* SET EXERCISE
Print all of the rows below word for word, changing nothing.

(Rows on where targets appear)

* begin *

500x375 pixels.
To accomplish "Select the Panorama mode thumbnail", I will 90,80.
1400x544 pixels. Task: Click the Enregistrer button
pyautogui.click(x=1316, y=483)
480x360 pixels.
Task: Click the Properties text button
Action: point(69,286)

* end *

* EXERCISE ANSWER
500x375 pixels.
To accomplish "Select the Panorama mode thumbnail", I will 90,80.
1400x544 pixels. Task: Click the Enregistrer button
pyautogui.click(x=1316, y=483)
480x360 pixels.
Task: Click the Properties text button
Action: point(69,286)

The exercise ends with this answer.